Além disso, segundo o Governo, em 2020, o país conseguiu um novo máximo histórico de 3.203 milhões de euros como despesa total em atividade de investigação e desenvolvimento, representando 1,6% do PIB, mais 211 milhões de euros face ao ano anterior. Mas essas pequenas vitórias, que podem dar alguma esperança, não fazem cantar hinos de alegria: países como a Alemanha ou Áustria canalizam cerca de 3% do PIB.
“Portugal ainda consegue colocar algum investimento na formação das pessoas, dá bolsas de doutoramento e nesta fase alguns contratos, mas sempre coisas a prazo. Ou seja, investe na formação mas se essas pessoas não conseguem uma posição em Portugal, vão ver-se forçadas a procurá-las noutro sítio. Então, todo o dinheiro, conhecimento e capital humano vai servir apenas para benefício de outros países que não fizeram esse investimento”, explica Isabel Fernandes.
Outro problema que esta limitação de tempo contratual traz a um grupo de investigação é a constante mudança de trabalhadores desse grupo. “É preciso ter um plano a 10 ou 15 anos para conseguir estabelecer o grupo de investigação. Acabar com esta precariedade e conseguir que um grupo sólido de investigadores consiga uma posição permanente vai ser uma mais valia para a investigação em Portugal, tal como aumentar o investimento, porque nos resultados dos últimos concursos, a percentagem de aprovação ronda os 5 e 10 % o que quer dizer que entre milhares de pessoas altamente qualificadas, só 5% conseguiu a posição”.

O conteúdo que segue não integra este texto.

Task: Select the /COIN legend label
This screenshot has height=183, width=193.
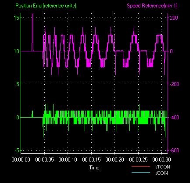Action: tap(162, 173)
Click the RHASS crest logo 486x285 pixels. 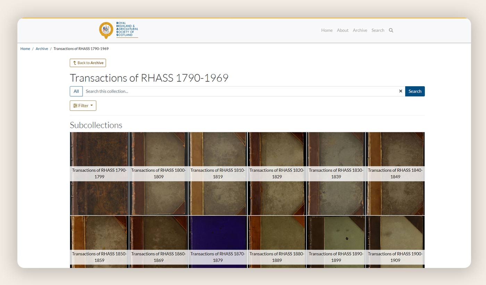click(106, 30)
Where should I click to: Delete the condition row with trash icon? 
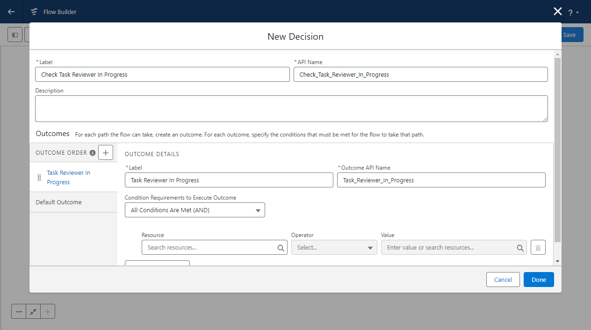pos(538,247)
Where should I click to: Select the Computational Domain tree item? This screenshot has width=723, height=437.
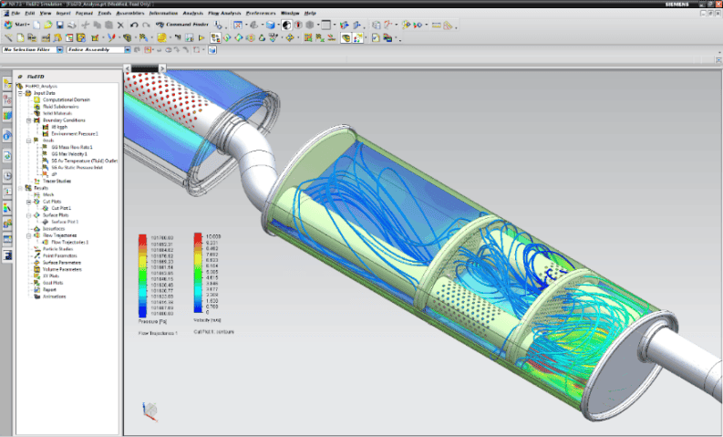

Um modelo de ciência, como o atual, que tem por base a competitividade de projetos e vínculos laborais precários, tem vindo a desmotivar investigadores, sendo imperativo um maior financiamento. “Os investigadores passam muito tempo a concorrer a uma posição no mercado de trabalho, tempo esse que podia ser usado para investigação”. Já tive vários colegas que desistiram da ciência porque acharam que não vale a pena o esforço e porque nem sempre é fácil conjugar a vida familiar com profissional. A mim é a paixão pela ciência que ainda me move”, termina a investigadora.